- Missa "Et Ecce Terrae Motus," for 12 voices
- Missa Praeter Rerum Seriem
- Missa Osculetur me, for 8 voices, H. x/187
- Missa "Au travail suis", for 4 voices
- Missa de apostolis, mass for 6 voices
This double CD collects a group of Tallis Scholars recordings from the late 1980s and 1990s at a budget price, and it offers value for the money for anyone who enjoys the a cappella Renaissance masses. This all-adult, mixed-gender English group has always been among the best choices in the music of the High Renaissance, and not only in that from Britain.
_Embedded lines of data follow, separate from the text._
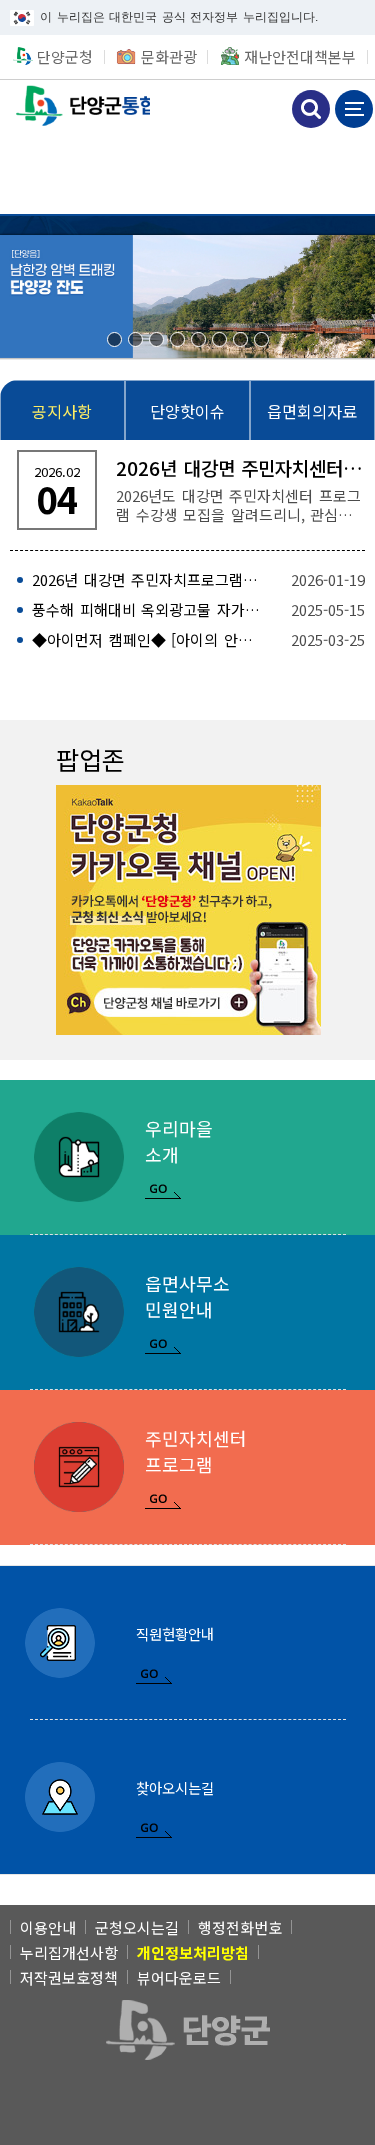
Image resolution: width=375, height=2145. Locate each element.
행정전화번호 (240, 1927)
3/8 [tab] (156, 339)
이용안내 (48, 1927)
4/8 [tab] (177, 339)
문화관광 (169, 56)
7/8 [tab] (240, 339)
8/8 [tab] (261, 339)
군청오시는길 (137, 1927)
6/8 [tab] (219, 339)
Director Peter Phillips generally favors a sound with a pair of singers per part, a demanding task to which his choristers respond with perfect accuracy. Thus, the size of the group grew and contracted for these specific recordings, but all were recorded in the same location: Norfolk, England's Church of Saints Peter and Paul. The sound is ravishing throughout. The program is oriented toward lesser-known Renaissance masterpieces featuring some kind of unusual sonority, not toward the big names of Josquin or Byrd. The "Missa de Apostolis" of Heinrich Isaac is an alternatim setting alternating chant and six-voice polyphony with some very pungent cadences. Radio programmers, note the unusually long silences predecing the music here. From there, the program proceeds to the subtle "Missa Au travail suis" of Ockeghem before finishing out with three progressively larger and more splendid works; double-choir masses by Lassus and Cipriano de Rore, neither terribly well known, and finally the 12-voice "Missa Et ecce terre motus," or Earthquake Mass, of Antoine Brumel, so called because it is based on a chant referring to the earthquake said to have followed Christ's crucifixion. This is a little-known landmark of the music of the sixteenth century, and it's not an easy piece for any choir. If you can sample, dip into the 14-minute Sanctus and Benedictus, and hear how the Tallis Scholars' focus holds up the piece's almost symphonic architecture. This release will help fill out any shelf of Renaissance choral music with pieces that should really be there.